The Writer, Almeida Theatre review - deconstruction run rampant | reviews, news & interviews
The Writer, Almeida Theatre review - deconstruction run rampant
The Writer, Almeida Theatre review - deconstruction run rampant
Romola Garai gives a storming performance in deliberately tricksy Ella Hickson play
Forget write what you know: writing what you feel would seem to be the impetus driving Ella Hickson's often-startling The Writer, a broadside from the trenches that takes no prisoners, least of all the audience.
If comparable talk of "intersectionality and voicelessness" leaves you numb, The Writer may not be your theatrical cuppa. But it's hard to imagine a piece of new writing better suited to the Almeida Theatre aesthetic, both in its stripped-back visuals (following on directly from the recent Summer and Smoke at this address) and in an anger-inflected playfulness that grabs the attention and holds it, even when its meta-theatricality gets too tricksy by half.
Playing a creator all but ready to tear herself apart from the inside, Garai constitutes the crucial if late-arriving fulcrum of a play that wants to dismantle the patriarchy as fully as Anna Fleischle's clever designs keep returning us to the Almeida space itself, stagehands at the ready.
The striking opening scene, performed house lights up, falls to Lara Rossi, as a young writer who bursts through the audience and on to the stage, to take issue with a director (Sam West) who would appear to believe in both the objectification of women and the commodification of art; Rossi, meanwhile, uses "fibrillate" as a verb and argues on behalf of theatre that matters. Amongst the fare that sparks her fury are plays involving babies and dogs (spoiler: The Writer later brings on an actual baby) and, against the odds, the much-travelled Royal Court play Posh. That the author of Posh, Laura Wade, is in fact West's real-life partner amplifies the dizzying hall of mirrors through which the play makes its way. (Pictured above: Lara Rossi, Sam West)
When Garai does appear, she is identified as the author of the earlier scene who turns out to be having issues of her own with a director (Michael Gould) who is big on dramaturgical closure and fond of adjectives like "ranty". Before long, Fleischle's set is being re-erected (flimsily so, on purpose) and Garai is off on her alternately explosive and exhausted way. Whether meant to be self-penned or actually lived (as far as a piece of fiction will allow), the experience of Garai-as-writer is told in terms that jettison the very naturalism favoured by Gould; one of them, a sylvan fantasia involving (of all mythical figures) Semele, pushes at the boundaries of a play that has elasticity built into its very being.
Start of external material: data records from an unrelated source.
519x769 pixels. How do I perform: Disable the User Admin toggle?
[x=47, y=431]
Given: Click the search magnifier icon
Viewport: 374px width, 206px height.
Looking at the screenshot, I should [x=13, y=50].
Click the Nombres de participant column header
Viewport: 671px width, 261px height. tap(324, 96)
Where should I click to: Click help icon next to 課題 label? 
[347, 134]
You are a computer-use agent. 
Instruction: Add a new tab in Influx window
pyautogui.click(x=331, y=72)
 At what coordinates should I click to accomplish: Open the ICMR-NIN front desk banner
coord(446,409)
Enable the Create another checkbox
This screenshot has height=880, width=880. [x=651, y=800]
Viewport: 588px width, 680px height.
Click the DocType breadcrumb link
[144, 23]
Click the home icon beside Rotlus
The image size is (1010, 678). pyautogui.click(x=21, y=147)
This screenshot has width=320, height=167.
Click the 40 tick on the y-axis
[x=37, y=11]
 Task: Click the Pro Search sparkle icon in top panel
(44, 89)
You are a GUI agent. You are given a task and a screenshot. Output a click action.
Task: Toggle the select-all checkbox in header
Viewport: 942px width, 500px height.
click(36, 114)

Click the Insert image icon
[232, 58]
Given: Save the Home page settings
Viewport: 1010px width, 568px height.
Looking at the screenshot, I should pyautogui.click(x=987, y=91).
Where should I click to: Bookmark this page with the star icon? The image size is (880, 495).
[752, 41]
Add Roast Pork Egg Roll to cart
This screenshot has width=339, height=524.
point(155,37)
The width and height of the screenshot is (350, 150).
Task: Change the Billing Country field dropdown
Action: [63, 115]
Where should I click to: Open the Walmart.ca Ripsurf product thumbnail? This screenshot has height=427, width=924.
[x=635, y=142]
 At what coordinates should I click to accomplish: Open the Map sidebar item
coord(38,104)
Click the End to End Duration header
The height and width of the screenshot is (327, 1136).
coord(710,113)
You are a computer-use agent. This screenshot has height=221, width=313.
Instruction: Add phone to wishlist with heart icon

It's thrilling to see a writer speaking up to her audience and embracing the commonplace, only to upend it. Talk of the "holy fire" that is art and the lovely if occasional shadow play of Richard Howell's lighting devolve into an extended same-sex encounter between Garai and Rossi that has fun with everyday speech: "Can I go down on you?" one asks, only to be met with the reply, "I'm doing emails." The quotidian and the mystical pass the baton to one another in an origami-like theatrical construct made to order for its current home, though I do wonder how (and where) The Writer would travel from here. If anything is missing amidst the various screeds that propel Hickson forward, it's the sort of deep emotional connection that might enlarge our response. "You weren't moved?" Garai asks at one point, to which one can only reply: moved, no, but very much intrigued. yes.